Le Mali et le Burkina Faso interdisent l’entrée aux Américains par principe de réciprocité

Le Mali et le Burkina Faso interdisent l’entrée aux Américains par principe de réciprocité

31 décembre 2025 Non Par Doura

Le Mali et le Burkina Faso ont annoncé l’interdiction d’entrée sur leur territoire aux ressortissants américains. Cette décision, rendue publique mercredi, intervient en réaction directe aux mesures prises par les États-Unis, qui ont récemment inscrit ces deux pays sahéliens sur une liste de nations dont les citoyens sont soumis à une interdiction de visa.
Selon les autorités des deux États, cette réponse s’inscrit dans l’application stricte du principe de réciprocité en matière de politique migratoire. Washington avait, le 16 décembre, élargi sa liste de pays concernés par des restrictions de visas, invoquant la protection de la sécurité nationale américaine.

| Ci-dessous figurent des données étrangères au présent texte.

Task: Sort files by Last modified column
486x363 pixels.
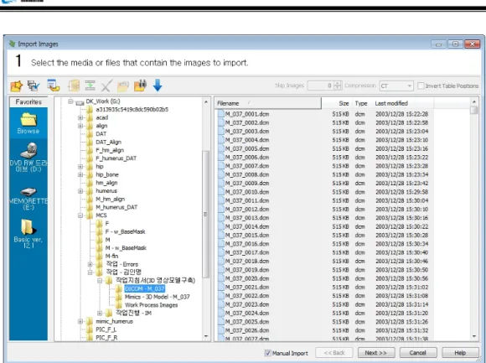Action: 402,103
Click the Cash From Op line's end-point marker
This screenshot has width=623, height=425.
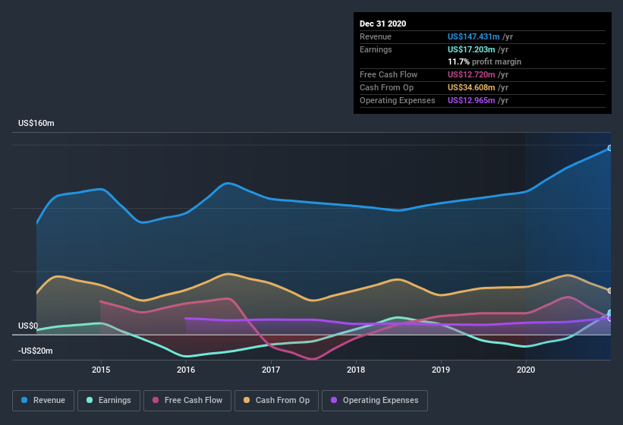(x=610, y=291)
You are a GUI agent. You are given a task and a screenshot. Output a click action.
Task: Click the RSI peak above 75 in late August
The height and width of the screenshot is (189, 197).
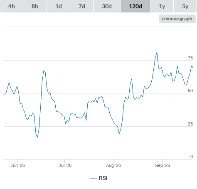pos(157,52)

Depuis son retour à la Maison-Blanche en janvier, le président Donald Trump a renforcé sa politique de lutte contre l’immigration illégale, durcissant significativement les conditions d’entrée aux États-Unis et l’octroi de visas. Le Burkina Faso, le Mali, le Niger, le Soudan du Sud, le Laos, la Syrie, la Sierra Leone ainsi que les ressortissants palestiniens figurent désormais parmi les entités visées.
Dans un communiqué officiel, le ministère burkinabè des Affaires étrangères précise que « le gouvernement du Burkina Faso applique aux ressortissants des États-Unis d’Amérique des mesures équivalentes en matière de visas ». À Bamako, les autorités maliennes indiquent également appliquer « avec effet immédiat » les mêmes exigences imposées par Washington aux citoyens maliens.

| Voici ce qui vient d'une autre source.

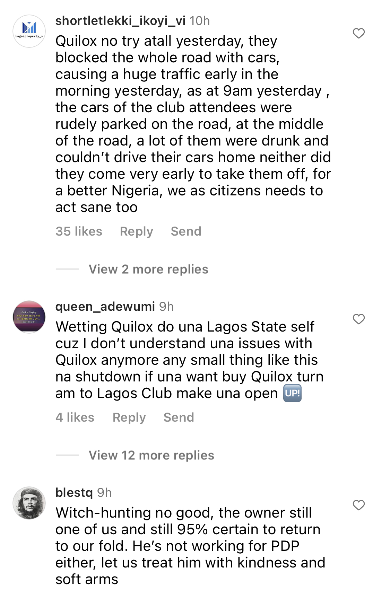View the 35 likes list
390x590 pixels.
(x=79, y=231)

Le gouvernement malien a par ailleurs exprimé ses regrets face à une décision américaine prise « sans concertation préalable ». Les deux pays, dirigés par des juntes militaires, sont membres d’une confédération sahélienne incluant également le Niger. Bien qu’affichant une ligne souverainiste et anti-impérialiste, ils entretenaient jusqu’ici des relations globalement cordiales avec les États-Unis.

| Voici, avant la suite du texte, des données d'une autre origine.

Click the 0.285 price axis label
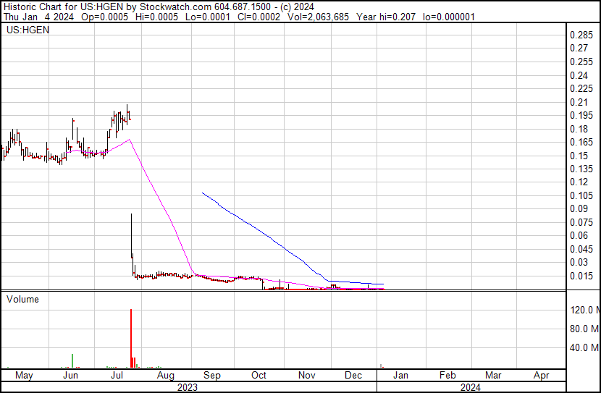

Aucune annonce officielle n’a encore été faite par le Niger, même si des sources diplomatiques avaient évoqué la semaine dernière une mesure similaire.
Des exceptions prévues par Washington
Les autorités américaines justifient ces restrictions par la volonté d’empêcher l’entrée d’étrangers susceptibles de menacer la sécurité, les institutions ou les valeurs fondamentales des États-Unis. Toutefois, certaines exceptions sont prévues, notamment pour les résidents permanents légaux, les détenteurs de visas existants, les diplomates, les athlètes et les personnes dont l’entrée servirait les intérêts nationaux américains.
Depuis juin, douze autres pays sont déjà soumis à des restrictions comparables, principalement en Afrique et au Moyen-Orient, dont l’Afghanistan, la Libye, la Somalie, le Soudan et le Yémen.
En octobre dernier, le Burkina Faso avait déjà rejeté une demande américaine visant à accueillir des personnes expulsées vers des pays tiers, une proposition qualifiée d’« indécente » par son ministre des Affaires étrangères, Karamoko Jean-Marie Traoré.